(Вспомним утверждение Энгельса, будто инцест — кровосмесительный брак — был запрещен, когда люди открыли опасность кровосмешения и убедились, что экзогамные браки дают более качественное потомство. Увы: даже некоторые дожившие до нового времени архаичные охотничьи племена не усматривают непосредственной связи между соитием и деторождением. Но важнее другое. Едва ли наши темные пращуры могли открыть опасность кровосмешения, будь они даже не менее тонкими аналитиками, чем сам Энгельс, поскольку такой опасности просто–напросто не было. Опасность вырождения — всего вероятнее — следствие, а не причина инцестных табу. Она появилась из‑за того, что в результате инцестных табу человек сохранял и накапливал рецессивные признаки, становясь биологически неустойчивым существом, — подобно тому как биологически неустойчивы, то есть, в отличие от своих диких сородичей, подвержены опасности вырождения, сельскохозяйственные культуры. Не люди создавали запреты, а запреты создавали людей.)
Симбиоз с животным–тотемом спасителен, но в то же время и тягостен для прачеловека, являющего собой все же высокоорганизованное животное.
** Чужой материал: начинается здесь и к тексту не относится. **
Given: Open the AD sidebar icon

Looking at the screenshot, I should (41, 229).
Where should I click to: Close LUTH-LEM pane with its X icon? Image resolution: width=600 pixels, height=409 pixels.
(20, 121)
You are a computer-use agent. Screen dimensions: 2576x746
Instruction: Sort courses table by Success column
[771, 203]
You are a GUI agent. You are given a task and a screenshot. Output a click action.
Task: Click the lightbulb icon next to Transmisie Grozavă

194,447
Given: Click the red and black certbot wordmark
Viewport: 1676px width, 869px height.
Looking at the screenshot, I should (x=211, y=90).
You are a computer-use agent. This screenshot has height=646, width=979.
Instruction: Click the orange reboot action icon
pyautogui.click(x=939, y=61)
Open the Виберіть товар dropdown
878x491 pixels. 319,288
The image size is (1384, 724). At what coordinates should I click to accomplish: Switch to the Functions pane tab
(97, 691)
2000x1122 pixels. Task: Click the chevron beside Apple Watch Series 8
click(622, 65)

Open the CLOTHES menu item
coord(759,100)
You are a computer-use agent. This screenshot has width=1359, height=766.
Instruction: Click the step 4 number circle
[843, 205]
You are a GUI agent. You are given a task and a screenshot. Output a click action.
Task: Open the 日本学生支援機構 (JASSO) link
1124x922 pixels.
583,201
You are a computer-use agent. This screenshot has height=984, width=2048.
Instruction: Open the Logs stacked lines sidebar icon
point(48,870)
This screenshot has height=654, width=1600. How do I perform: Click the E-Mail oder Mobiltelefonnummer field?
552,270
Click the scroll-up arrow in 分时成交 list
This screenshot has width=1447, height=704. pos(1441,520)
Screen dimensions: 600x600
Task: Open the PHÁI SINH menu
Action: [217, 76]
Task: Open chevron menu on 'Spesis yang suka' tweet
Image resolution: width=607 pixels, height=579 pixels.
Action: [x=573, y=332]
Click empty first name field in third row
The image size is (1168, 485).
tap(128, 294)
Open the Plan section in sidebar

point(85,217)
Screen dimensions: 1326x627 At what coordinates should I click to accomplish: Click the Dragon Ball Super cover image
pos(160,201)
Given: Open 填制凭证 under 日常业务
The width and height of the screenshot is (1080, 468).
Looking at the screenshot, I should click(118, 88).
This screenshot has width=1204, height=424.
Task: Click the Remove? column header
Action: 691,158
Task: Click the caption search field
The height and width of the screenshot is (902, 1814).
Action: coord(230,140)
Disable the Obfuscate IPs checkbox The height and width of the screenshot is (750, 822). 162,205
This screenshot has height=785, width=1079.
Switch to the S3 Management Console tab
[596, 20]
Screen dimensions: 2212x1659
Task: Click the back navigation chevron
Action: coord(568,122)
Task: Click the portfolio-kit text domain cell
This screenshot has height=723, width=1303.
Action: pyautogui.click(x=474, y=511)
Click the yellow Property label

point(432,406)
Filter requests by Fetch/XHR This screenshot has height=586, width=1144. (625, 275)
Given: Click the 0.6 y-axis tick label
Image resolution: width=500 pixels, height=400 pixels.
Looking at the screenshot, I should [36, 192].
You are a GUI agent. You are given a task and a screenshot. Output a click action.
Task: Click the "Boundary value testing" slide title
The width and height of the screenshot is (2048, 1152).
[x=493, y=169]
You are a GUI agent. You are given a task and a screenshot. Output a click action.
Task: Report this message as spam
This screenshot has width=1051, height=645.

Его инстинкты ослаблены, недостаточны, но все же они, пусть «темные» и «слепые», определенно есть (в противном случае прачеловек утратил бы волю к жизни, уснул, угас). Жизнь по плану тотема, оказывающегося для прачеловека первым условным — протосоциальным — планом, вела к жесточайшему подавлению собственных животных инстинктов прачеловека, порождала невротическую коллизию, создавала напряженность структур психики, формировала тормозные устройства (возможно, заставляющее замещать, имитировать подавленное действие условными дубликатами: криком, жестом).
…Животное существует в мире «свободной необходимости», ибо живет по инстинктивной, врожденной или частично передаваемой путем обучения, но хорошо согласованной с инстинктом программе; оно является «свободным рабом» — рабом природы в себе. Прачеловек — это странное существо, отпущенное природой на волю, но без достаточных для существования средств, «преступившее» порядок природы, оказывается каторжным, подневольным рабом, попадает в рабскую зависимость от природы внешней ему, чужой. «Свободная необходимость» природы раскалывается на свободу и необходимость, свобода оказывается оборотною стороною рабства, возникает фундаментальная антиномия отчуждения–освобождения, модифицированная затем в антиномиях падения–возвышения, утраты–обретения, преступления–подвига, греховности–святости и так далее, — антиномия, которая извечно решается человеком, но никогда не может быть решена, ибо преодоление этой драматической антиномии было бы преодолением сущности человека.
Человек становится «первым» — самым могущественным и умелым в мире, ибо он «последний» — самый неприспособленный, самый неведающий, как жить. Человек познает свободу, ибо он «изгнан», отчужден от природы и вынужден нести бремя выбора и ответственности — осознанной, не–вольной необходимости. (Эта сущностная коллизия человека гениально схвачена в мифе о трагическом познании добра и зла, но схвачена в «перевернутом» виде: познание, грех, бог и тому подобное, равно как и труд, — не причина, а результат отчуждения, «изгнания» пралюдей из «рая» — тотального порядка природы).
Вопреки наивно–идиллистическим представлениям о свободных, как пташки божии, дикарях, свобода являлась прачеловеку как чудовищное сверхрабство, отверженность, неполноценность, проклятье, если пытаться выразить это объъективное состояние в наших понятиях. Но прачеловек не может преодолеть отчуждение, превратившись в полноценного зверя (рад бы в рай, но грехи — дефекты инстинктивной коммуникации — не пускают), он вынужден компенсировать свою коммуникационную недостаточность подражанием, заимствованием, репродуцированием умений, повадок, органов полноценных животных. Однако заметим, что к деятельности по неинстинктивной программе по чужому образу и подобию, то есть к труду, прачеловека побуждают потребности, присущие всем животным: стремление утолить голод, защитить себя от опасности и так далее. Труд — лишь способ удовлетворить потребности; никакой потребности в нем самом у прачеловека не может быть; труд — это необходимость («проклятье»), а не потребность. Но вот сам «поиск образа», восстановление поврежденной коммуникации со средой, успокоение травмированного инстинкта единства с природой — потребность, первая человеческая потребность, возникающая у ущербного существа. У животных с неповрежденным инстинктом такой потребности просто не может быть, как нет потребности в пище у сытого.